### Extracted text
--- begin ---

The maze is a **deterministic** problem---the sets of states, actions, state-action transitions, and outcomes never changes. The one-and-only good move is to locate the exit, and all bad moves are equally bad (the game ends). Let's take advantage of that and simplify our q-values, to make the rest of our journey a little easier to understand. You learned a lot by accumulating q-values, because you could observe the **frequency** of each state-action pair. Going forward, you can put those values aside, and simply remember the most recent reward or penalty (you can get away with that because the rewards and penalties are equal and unchanging).

You aren't dong that to throw away information --- your goal is to find a path toward a **future reward**, and this simplifying assumption will make that path easier to see.

In [0]:
import numpy as np

env = Maze()
state = env.reset()                      
q = np.zeros((4,4,4))    
total_steps = 0

explore_rate = 0.5

while True:
    
    if np.random.random()<explore_rate:
        action = env.sample_n()       
    else:                               
        action = np.argmax(q[state])
        
    obs,reward,done = env.step(action)
    q[state][action] = reward  # don't accumulate rewards / just store current value
    total_steps += 1
    state = obs
    if done:
        if reward>0:
            break
        else:
            state = env.reset()

Maze.print_q(q)
print('...it only took', total_steps,'steps!')

The simplified table is now a map of **good, bad, or indifferent** q-values. The remaining problem is: how could you discover the direction *toward* the one-and-only **good** value, starting at state <code>(0,0)</code>?

# What's special about state (2,3)?

If you look back over the q-table values, the only positive reward is recorded from state (2,3). What's so special about state (2,3)?

Take a closer look at state (2,3):

In [0]:
env = Maze()
env.mark = (2,3)
print(env)

To reach the exit, you have to pass through state <code>(2,3)</code>, which is the same as *row 2, column 3*. From that position, moving South solves the maze. Go back to the q-table, and make note: the +1 reward is located at state <code>(2,3)+S</code>.

When you see <code>(2,3)+S-> +1</code>, that implies the following: from state <code>(2,3)</code>, a positive reward is available... just choose action S. Or, let **argmax** choose for you, since +1 is greater than zero.

# What's special about state <code>(1,3)</code>?

Now you are getting someplace. If state <code>(2,3)</code> offers a positive reward, and state <code>(2,3)</code> is available from state <code>(1,3)</code>, what does that imply about state <code>(1,3)</code>?

Take a closer look at state <code>(1,3)</code>:

In [0]:
env = Maze()
env.mark = (1,3)
print(env)

### <code>(1,3)</code> on the first pass, prior to locating exit

If you consider an action from state (1,3) on your first pass through the maze, here are your choices:
* N = blocked square, penalty, game over!
* S = open square, no score, play on
* E = out of bounds, penalty, game over!

--- end ---

### Written request
According to the maze text above, at which state and action is the +1 reward located in the q-table? The lines after this sentence are separate material, unconnected to the maze text.

### Dataset entries
--- begin ---

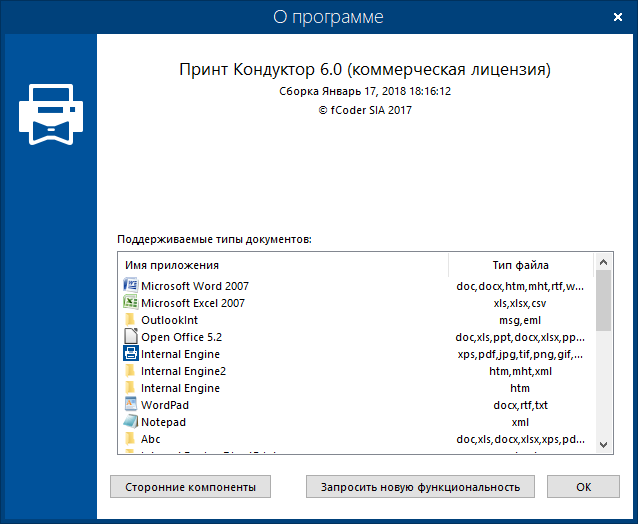
Task: Click the vertical scrollbar thumb
Action: tap(603, 300)
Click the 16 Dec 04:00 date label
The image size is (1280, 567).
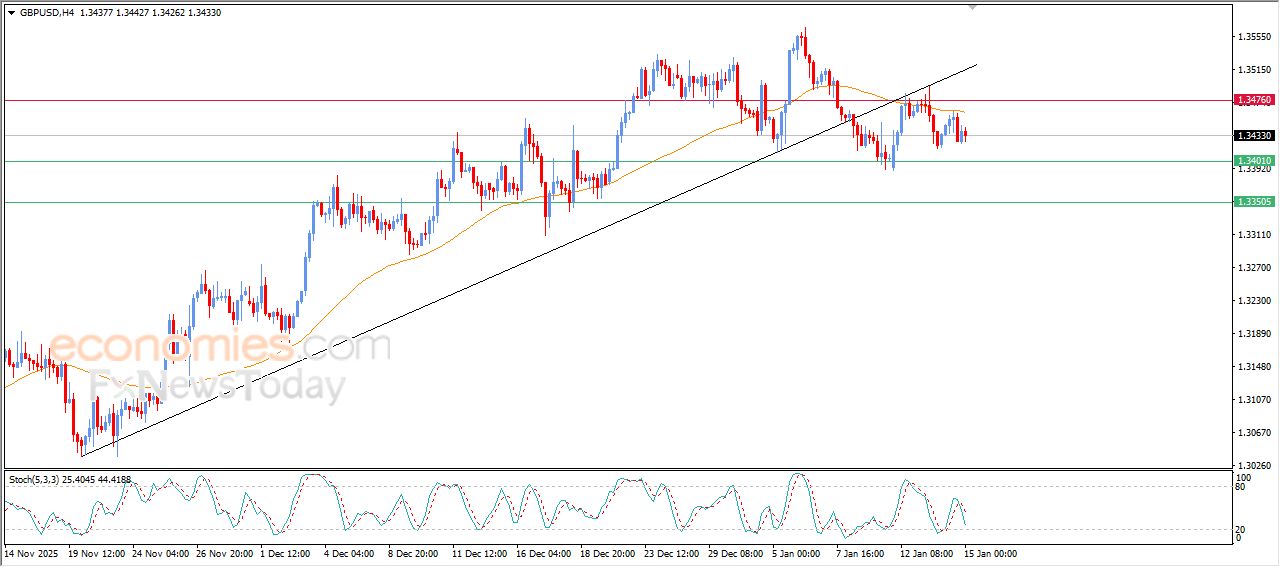[543, 553]
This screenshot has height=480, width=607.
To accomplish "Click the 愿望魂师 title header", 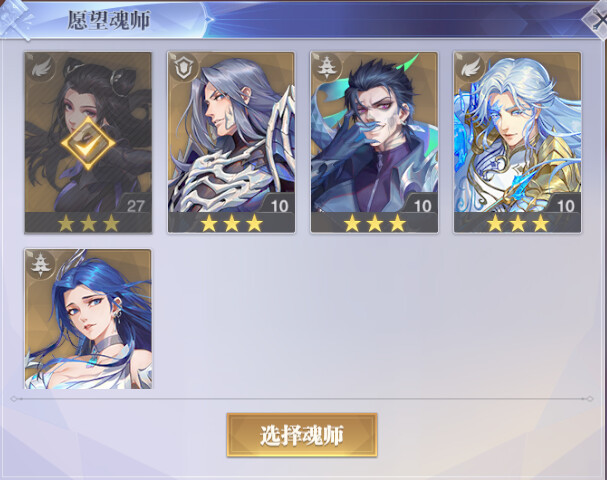I will [109, 20].
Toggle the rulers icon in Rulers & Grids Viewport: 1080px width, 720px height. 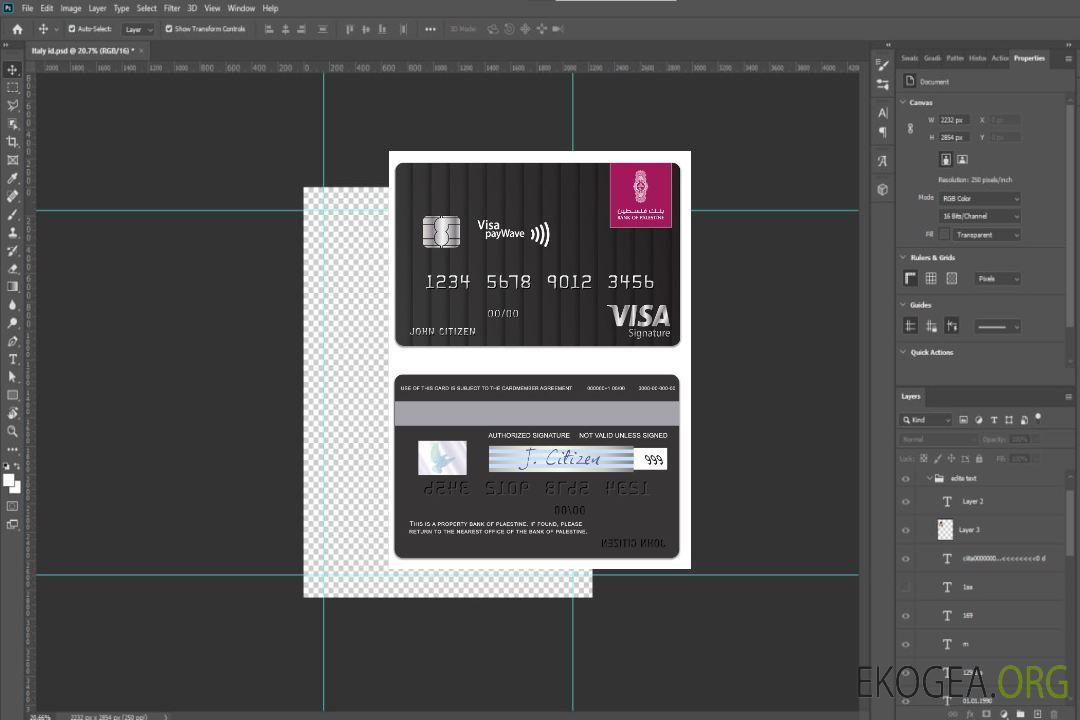[910, 279]
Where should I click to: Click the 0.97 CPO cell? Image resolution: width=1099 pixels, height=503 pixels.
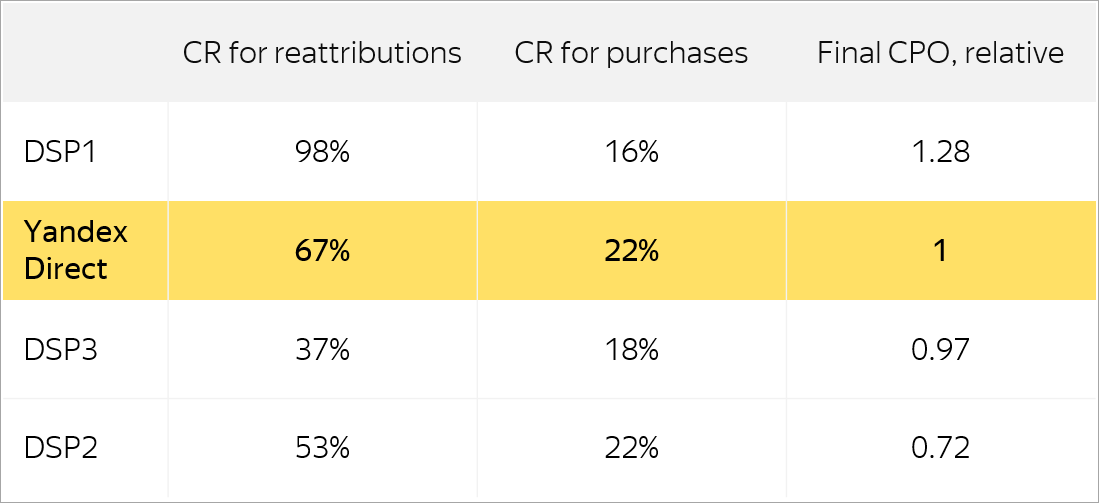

--- end ---

### Expected answer
It is located at state (2,3) with action S, which means moving South from row 2, column 3.